**Dataset extract**
◇ ◇ ◇ ◇ ◇ ◇ ◇

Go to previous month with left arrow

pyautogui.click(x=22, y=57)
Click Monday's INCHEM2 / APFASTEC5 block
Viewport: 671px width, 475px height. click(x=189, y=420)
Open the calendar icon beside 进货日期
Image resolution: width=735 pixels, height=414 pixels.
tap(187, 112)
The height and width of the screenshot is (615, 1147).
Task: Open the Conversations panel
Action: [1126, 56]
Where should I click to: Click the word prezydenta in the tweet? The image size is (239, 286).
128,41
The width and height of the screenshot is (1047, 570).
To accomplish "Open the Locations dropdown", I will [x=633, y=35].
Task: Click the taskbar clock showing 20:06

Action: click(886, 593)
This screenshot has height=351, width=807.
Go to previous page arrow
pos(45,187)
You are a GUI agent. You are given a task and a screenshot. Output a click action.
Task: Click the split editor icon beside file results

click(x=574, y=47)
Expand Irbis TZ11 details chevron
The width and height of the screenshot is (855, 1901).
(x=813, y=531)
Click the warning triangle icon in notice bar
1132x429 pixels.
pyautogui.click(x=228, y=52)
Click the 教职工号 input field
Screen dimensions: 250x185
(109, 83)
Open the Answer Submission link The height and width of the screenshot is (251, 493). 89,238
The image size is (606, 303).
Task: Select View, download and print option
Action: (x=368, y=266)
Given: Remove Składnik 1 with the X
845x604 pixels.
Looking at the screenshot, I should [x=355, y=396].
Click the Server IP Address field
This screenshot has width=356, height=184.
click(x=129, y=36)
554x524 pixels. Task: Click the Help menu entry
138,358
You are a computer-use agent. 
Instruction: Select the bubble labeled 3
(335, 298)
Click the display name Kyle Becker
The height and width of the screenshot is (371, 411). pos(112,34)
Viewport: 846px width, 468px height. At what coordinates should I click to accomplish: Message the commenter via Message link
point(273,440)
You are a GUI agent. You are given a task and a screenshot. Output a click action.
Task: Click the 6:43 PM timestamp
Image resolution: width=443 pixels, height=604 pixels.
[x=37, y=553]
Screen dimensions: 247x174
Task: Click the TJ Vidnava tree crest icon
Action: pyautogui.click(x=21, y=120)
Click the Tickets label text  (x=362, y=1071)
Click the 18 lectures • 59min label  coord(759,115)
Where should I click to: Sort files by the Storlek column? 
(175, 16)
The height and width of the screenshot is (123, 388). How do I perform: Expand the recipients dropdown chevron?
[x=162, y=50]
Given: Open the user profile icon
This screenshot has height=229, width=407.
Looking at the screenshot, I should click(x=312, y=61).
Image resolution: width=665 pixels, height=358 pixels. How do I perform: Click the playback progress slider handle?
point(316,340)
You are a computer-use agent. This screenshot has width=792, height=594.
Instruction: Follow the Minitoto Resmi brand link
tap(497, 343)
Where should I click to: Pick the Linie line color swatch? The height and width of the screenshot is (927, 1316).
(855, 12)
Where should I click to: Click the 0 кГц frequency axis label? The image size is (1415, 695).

◇ ◇ ◇ ◇ ◇ ◇ ◇

**What you have to do**
A verbatim transcription of all the entries above is required.

**Response to the task**
Go to previous month with left arrow

pyautogui.click(x=22, y=57)
Click Monday's INCHEM2 / APFASTEC5 block
Viewport: 671px width, 475px height. click(x=189, y=420)
Open the calendar icon beside 进货日期
Image resolution: width=735 pixels, height=414 pixels.
tap(187, 112)
The height and width of the screenshot is (615, 1147).
Task: Open the Conversations panel
Action: [1126, 56]
Where should I click to: Click the word prezydenta in the tweet? The image size is (239, 286).
128,41
The width and height of the screenshot is (1047, 570).
To accomplish "Open the Locations dropdown", I will [x=633, y=35].
Task: Click the taskbar clock showing 20:06

Action: click(886, 593)
This screenshot has height=351, width=807.
Go to previous page arrow
pos(45,187)
You are a GUI agent. You are given a task and a screenshot. Output a click action.
Task: Click the split editor icon beside file results

click(x=574, y=47)
Expand Irbis TZ11 details chevron
The width and height of the screenshot is (855, 1901).
(x=813, y=531)
Click the warning triangle icon in notice bar
1132x429 pixels.
pyautogui.click(x=228, y=52)
Click the 教职工号 input field
Screen dimensions: 250x185
(109, 83)
Open the Answer Submission link The height and width of the screenshot is (251, 493). 89,238
The image size is (606, 303).
Task: Select View, download and print option
Action: (x=368, y=266)
Given: Remove Składnik 1 with the X
845x604 pixels.
Looking at the screenshot, I should [x=355, y=396].
Click the Server IP Address field
This screenshot has width=356, height=184.
click(x=129, y=36)
554x524 pixels. Task: Click the Help menu entry
138,358
You are a computer-use agent. 
Instruction: Select the bubble labeled 3
(335, 298)
Click the display name Kyle Becker
The height and width of the screenshot is (371, 411). pos(112,34)
Viewport: 846px width, 468px height. At what coordinates should I click to accomplish: Message the commenter via Message link
point(273,440)
You are a GUI agent. You are given a task and a screenshot. Output a click action.
Task: Click the 6:43 PM timestamp
Image resolution: width=443 pixels, height=604 pixels.
[x=37, y=553]
Screen dimensions: 247x174
Task: Click the TJ Vidnava tree crest icon
Action: pyautogui.click(x=21, y=120)
Click the Tickets label text  (x=362, y=1071)
Click the 18 lectures • 59min label  coord(759,115)
Where should I click to: Sort files by the Storlek column? 
(175, 16)
The height and width of the screenshot is (123, 388). How do I perform: Expand the recipients dropdown chevron?
[x=162, y=50]
Given: Open the user profile icon
This screenshot has height=229, width=407.
Looking at the screenshot, I should click(x=312, y=61).
Image resolution: width=665 pixels, height=358 pixels. How do I perform: Click the playback progress slider handle?
point(316,340)
You are a computer-use agent. This screenshot has width=792, height=594.
Instruction: Follow the Minitoto Resmi brand link
tap(497, 343)
Where should I click to: Pick the Linie line color swatch? The height and width of the screenshot is (927, 1316).
(855, 12)
Where should I click to: Click the 0 кГц frequency axis label? The image size is (1415, 695).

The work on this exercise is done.